Monday, November 2, 2009

Something I'm trying to make sense of ::Part 2::

...Still trying to make sense of this. Bear with me.

"After a day as good as today, how do you go back to the same life as yesterday?"

Two days after the wedding, it was my last day in Florida. I was sunburnt and sweaty and sore from a morning jog on the beach. I'd checked out of the hotel but still had hours to kill before my flight. So, feeling somewhat homeless, I slathered on the sunscreen, purchased a half-day beach umbrella rental, and tried to keep as much of my body as possible submerged under sea level.

The Gulf of Mexico was a new body of water to me. This is significant if you know me, because I grew up always around water. I am home when I am near the water. And it's so unlike any other water in my memory. It's so calm. The waves break on Sand Key at about knee level, and after that you're left with soft little ripples that barely lift you, but just bend you and pull you around like a long blade of sea grass. And it's warm. It's so warm. I've taken chillier baths. At first, in the hot sticky Florida atmosphere, it's almost not a relief to step into the water. The waves seem hot as they break against your body. Which is just all the more reason to wade in up to your chin and just hang out and watch the pelicans glide by at nose-level. I decided on this trip that pelicans are my new favorite things ever. They are at once completely ridiculous animals but also beautifully designed and graceful.

So it was in this setting that I had A Moment. Or two or three. A series maybe, or possibly just one extended experience. It's hard to tell. I'll jump to the end because I don't know how else to explain it all, but I wound up simultaneously laughing and crying. Not in a I-laughed-so-hard-I-cried kind of way, or I-laughed-to-hide-my-tears kind of way. But in an enormous outpouring of the depths of my soul kind of way. Like emptying my lungs to take in my first ever real breath of air. It was difficult to do, standing in the Gulf sobbing while trying to conceal my laughter. But I can't even describe how good it felt.

And I don't know why I felt this way. It came out of nowhere, like the twister that took Dorothy to Oz. Maybe there was a bump on the head involved, but so what if it makes the world take on more color?

So why? I thought. What is this? Why here? Why now? What is this sense of catharsis coming over me? I wasn't looking for one. And I don't think it was just one thing. It was everything coming together at once. Wringing out my insides and letting me dry in the sun.

I think it was A___'s wedding, for one. Giving in, after 26 years, to the idea that, even all grown up, you can never lose the connection to where you came from. For all the good and all the bad that comes with that. That people can reconnect. That we all find our way back to our roots in our own way, and that's okay. That's good. No need to keep running. Stop running. Let the water carry you where you belong.

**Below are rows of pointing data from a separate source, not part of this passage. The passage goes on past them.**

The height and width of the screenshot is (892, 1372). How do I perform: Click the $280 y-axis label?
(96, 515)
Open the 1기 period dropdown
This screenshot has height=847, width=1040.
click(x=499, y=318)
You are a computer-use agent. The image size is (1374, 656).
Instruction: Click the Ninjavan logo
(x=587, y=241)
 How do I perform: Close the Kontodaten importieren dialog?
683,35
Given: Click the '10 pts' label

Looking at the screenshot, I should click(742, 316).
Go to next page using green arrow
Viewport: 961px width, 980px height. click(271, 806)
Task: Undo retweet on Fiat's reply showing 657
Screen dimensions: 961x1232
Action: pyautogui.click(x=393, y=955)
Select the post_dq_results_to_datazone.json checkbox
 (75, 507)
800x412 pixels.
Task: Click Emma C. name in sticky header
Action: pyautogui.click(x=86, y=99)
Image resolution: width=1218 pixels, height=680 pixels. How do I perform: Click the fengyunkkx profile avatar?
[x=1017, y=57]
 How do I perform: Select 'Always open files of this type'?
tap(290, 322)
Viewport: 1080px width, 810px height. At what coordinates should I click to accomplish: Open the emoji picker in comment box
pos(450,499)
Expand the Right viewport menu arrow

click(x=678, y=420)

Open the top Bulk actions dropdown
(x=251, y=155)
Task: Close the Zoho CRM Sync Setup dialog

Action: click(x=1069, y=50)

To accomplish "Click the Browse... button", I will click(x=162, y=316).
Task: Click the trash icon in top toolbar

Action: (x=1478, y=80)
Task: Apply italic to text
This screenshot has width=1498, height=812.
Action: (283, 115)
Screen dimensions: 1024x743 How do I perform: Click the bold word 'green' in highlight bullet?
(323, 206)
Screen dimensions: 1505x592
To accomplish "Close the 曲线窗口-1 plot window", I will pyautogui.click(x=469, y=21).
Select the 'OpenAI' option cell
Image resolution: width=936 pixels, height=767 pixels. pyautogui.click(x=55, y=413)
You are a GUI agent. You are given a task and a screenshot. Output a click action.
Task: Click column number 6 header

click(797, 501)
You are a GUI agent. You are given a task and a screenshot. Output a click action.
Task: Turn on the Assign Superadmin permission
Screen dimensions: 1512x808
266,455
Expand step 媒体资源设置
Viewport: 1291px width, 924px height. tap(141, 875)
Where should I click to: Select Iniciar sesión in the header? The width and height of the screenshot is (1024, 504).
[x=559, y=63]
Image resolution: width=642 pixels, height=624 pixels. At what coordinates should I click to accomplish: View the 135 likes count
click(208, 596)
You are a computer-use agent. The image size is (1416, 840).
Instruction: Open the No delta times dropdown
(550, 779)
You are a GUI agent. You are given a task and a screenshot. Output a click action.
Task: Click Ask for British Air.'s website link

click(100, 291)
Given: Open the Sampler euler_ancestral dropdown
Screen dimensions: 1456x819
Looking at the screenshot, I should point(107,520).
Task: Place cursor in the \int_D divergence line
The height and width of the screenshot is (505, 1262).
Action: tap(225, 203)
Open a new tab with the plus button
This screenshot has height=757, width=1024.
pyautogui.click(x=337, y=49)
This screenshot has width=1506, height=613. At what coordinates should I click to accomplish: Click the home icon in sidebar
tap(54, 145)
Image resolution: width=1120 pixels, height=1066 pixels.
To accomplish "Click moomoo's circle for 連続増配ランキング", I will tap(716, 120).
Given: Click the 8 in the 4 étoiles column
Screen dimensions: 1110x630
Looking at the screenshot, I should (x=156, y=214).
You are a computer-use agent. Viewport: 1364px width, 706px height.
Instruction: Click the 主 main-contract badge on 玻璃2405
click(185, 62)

I think it was the realization that I can stand on my own. I've traveled alone before, but I've never vacationed alone. I've never decided to find the way all on my own, to be okay being the only single on the beach, okay with my books and my magazines. To enjoy being with myself. I've recently made a number of decisions like this. And I am so proud of myself. I never took the time to be proud of myself until now.

And, maybe most importantly, I found God. Or rather, He found me. I can't explain this bawling, guffawing changing of my soul because it's not because of anything I did. It, like all the small amazing things that have happened in my life recently, are just little evidences of His grace. I was so stubborn for so long. And then He began showing me how to open my eyes. And He turned my heart. And maybe, just maybe, standing there in the Gulf under a huge blue sky was the culmination of it. Maybe that was a kind of baptism for me. Maybe.

So how was I supposed to go back to normal life after experiencing a quiet little life-altering spiritual awakening that day? Not easily, I can tell you that. But this here, this writing about it? It helps.